__WHAT IS NEEDED__
The lines to repeat are those below from the one containing "Navigate to 科学普及 in the top menu" down to the one containing "Task: Click the CLASSIFICAÇÃO heading", both included; reproduce them exactly and nothing else.
+ + + +
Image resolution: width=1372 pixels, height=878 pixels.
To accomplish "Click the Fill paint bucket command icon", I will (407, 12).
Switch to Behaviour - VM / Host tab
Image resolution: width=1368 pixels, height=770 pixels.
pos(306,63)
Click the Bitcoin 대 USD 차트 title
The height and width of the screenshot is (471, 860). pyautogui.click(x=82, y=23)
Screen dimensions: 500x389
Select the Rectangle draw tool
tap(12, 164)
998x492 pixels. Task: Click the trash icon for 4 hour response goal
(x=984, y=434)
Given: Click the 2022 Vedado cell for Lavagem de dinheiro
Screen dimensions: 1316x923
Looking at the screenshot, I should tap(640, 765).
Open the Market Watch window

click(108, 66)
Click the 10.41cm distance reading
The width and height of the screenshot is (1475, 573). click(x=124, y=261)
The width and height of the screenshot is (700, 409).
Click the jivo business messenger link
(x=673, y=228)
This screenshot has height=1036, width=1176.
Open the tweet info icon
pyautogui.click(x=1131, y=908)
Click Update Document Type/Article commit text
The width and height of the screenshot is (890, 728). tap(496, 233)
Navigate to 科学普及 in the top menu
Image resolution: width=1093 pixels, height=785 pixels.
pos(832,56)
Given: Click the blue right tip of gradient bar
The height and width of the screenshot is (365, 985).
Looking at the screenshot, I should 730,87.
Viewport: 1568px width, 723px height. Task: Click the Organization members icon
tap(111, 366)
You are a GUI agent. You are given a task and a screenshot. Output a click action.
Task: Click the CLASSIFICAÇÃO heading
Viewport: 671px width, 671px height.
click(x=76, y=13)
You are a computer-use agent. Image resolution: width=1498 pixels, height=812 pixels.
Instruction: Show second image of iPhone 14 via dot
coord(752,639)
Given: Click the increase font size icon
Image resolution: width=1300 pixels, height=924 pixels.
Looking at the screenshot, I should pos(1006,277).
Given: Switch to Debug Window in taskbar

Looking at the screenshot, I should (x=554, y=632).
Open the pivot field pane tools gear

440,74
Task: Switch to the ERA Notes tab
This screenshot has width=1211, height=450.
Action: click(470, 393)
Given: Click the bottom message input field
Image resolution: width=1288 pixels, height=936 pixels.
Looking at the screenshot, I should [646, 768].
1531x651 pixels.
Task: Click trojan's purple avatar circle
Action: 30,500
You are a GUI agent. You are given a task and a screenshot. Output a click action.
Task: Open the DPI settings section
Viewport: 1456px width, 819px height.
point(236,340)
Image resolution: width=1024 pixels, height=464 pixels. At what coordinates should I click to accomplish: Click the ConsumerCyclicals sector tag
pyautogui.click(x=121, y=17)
+ + + +
__REPLY TO THE EXERCISE__
Navigate to 科学普及 in the top menu
Image resolution: width=1093 pixels, height=785 pixels.
pos(832,56)
Given: Click the blue right tip of gradient bar
The height and width of the screenshot is (365, 985).
Looking at the screenshot, I should 730,87.
Viewport: 1568px width, 723px height. Task: Click the Organization members icon
tap(111, 366)
You are a GUI agent. You are given a task and a screenshot. Output a click action.
Task: Click the CLASSIFICAÇÃO heading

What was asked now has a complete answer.